Kawase S, Imai T, Miyauchi-Hara C, Yaguchi K, Nishimoto Y, Fukami S, Matsuzaki Y, Miyawaki A, Itohara S, Okano H - Mol Brain (2011)

Bottom Line: When neuronal differentiation was induced in embryoid body (EB)-derived neurosphere cells, reporter signals were detected in Msi1-positive NSCs and GFAP-positive astrocytes, but not in MAP2-positive neurons.A regulatory element for Msi1 transcription in NS/PCs is located in the sixth intron of the Msi1 gene.The 595-bp D5E2 intronic enhancer can transactivate Msi1 gene expression with cell-type specificity markedly similar to the endogenous Msi1 expression patterns.

View Article: PubMed Central - HTML - PubMed

Affiliation: Department of Physiology, Keio University School of Medicine, 35 Shinanomachi, Shinjuku, Tokyo, Japan.

ABSTRACT

Background: The specific genetic regulation of neural primordial cell determination is of great interest in stem cell biology. The Musashi1 (Msi1) protein, which belongs to an evolutionarily conserved family of RNA-binding proteins, is a marker for neural stem/progenitor cells (NS/PCs) in the embryonic and post-natal central nervous system (CNS). Msi1 regulates the translation of its downstream targets, including m-Numb and p21 mRNAs. In vitro experiments using knockout mice have shown that Msi1 and its isoform Musashi2 (Msi2) keep NS/PCs in an undifferentiated and proliferative state. Msi1 is expressed not only in NS/PCs, but also in other somatic stem cells and in tumours. Based on previous findings, Msi1 is likely to be a key regulator for maintaining the characteristics of self-renewing stem cells. However, the mechanisms regulating Msi1 expression are not yet clear.

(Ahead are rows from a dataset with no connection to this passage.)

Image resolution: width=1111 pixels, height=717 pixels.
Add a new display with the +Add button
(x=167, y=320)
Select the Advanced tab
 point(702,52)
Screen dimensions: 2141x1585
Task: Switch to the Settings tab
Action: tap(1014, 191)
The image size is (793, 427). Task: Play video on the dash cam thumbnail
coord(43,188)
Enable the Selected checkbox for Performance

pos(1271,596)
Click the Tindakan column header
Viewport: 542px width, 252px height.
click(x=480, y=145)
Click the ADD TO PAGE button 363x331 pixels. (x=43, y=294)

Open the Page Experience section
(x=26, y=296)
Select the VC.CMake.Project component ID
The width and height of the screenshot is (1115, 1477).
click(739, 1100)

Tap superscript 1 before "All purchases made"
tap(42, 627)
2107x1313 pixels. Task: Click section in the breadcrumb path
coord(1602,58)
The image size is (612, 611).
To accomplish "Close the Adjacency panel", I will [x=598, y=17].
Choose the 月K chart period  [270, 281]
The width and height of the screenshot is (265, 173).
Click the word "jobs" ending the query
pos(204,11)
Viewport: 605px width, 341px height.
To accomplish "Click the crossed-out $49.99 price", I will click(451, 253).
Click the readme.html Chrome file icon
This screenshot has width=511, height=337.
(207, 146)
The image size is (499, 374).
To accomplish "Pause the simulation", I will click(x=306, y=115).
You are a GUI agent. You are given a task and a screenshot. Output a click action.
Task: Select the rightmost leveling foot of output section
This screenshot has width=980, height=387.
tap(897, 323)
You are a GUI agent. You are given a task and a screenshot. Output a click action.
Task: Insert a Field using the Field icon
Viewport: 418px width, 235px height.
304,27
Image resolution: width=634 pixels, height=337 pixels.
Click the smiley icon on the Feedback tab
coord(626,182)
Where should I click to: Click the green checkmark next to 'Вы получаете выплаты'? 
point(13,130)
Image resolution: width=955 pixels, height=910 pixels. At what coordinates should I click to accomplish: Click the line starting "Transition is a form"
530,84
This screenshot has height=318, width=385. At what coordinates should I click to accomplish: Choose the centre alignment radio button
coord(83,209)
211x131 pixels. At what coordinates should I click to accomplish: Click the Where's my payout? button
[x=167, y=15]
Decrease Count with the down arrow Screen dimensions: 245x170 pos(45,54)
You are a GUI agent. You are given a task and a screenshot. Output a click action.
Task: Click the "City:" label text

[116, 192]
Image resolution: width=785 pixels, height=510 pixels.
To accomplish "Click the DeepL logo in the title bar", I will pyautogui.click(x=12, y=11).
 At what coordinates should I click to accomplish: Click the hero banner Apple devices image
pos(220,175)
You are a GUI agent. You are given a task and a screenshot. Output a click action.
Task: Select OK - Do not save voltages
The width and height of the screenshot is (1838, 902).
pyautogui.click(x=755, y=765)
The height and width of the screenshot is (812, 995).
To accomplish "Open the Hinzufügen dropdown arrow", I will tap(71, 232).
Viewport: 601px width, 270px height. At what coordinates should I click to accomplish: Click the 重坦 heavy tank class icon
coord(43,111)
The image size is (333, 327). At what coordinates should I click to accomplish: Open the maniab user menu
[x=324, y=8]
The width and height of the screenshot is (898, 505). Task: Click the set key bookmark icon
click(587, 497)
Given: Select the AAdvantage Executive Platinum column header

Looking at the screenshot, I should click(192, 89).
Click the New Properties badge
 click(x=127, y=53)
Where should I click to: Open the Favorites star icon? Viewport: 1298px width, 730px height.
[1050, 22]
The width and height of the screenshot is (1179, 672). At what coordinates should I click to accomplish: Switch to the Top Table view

Results: To identify the DNA region affecting Msi1 transcription, we inserted the fusion gene ffLuc, comprised of the fluorescent Venus protein and firefly Luciferase, at the translation initiation site of the mouse Msi1 gene locus contained in a 184-kb bacterial artificial chromosome (BAC). Fluorescence and Luciferase activity, reflecting the Msi1 transcriptional activity, were observed in a stable BAC-carrying embryonic stem cell line when it was induced toward neural lineage differentiation by retinoic acid treatment. When neuronal differentiation was induced in embryoid body (EB)-derived neurosphere cells, reporter signals were detected in Msi1-positive NSCs and GFAP-positive astrocytes, but not in MAP2-positive neurons. By introducing deletions into the BAC reporter gene and conducting further reporter experiments using a minimized enhancer region, we identified a region, "D5E2," that is responsible for Msi1 transcription in NS/PCs.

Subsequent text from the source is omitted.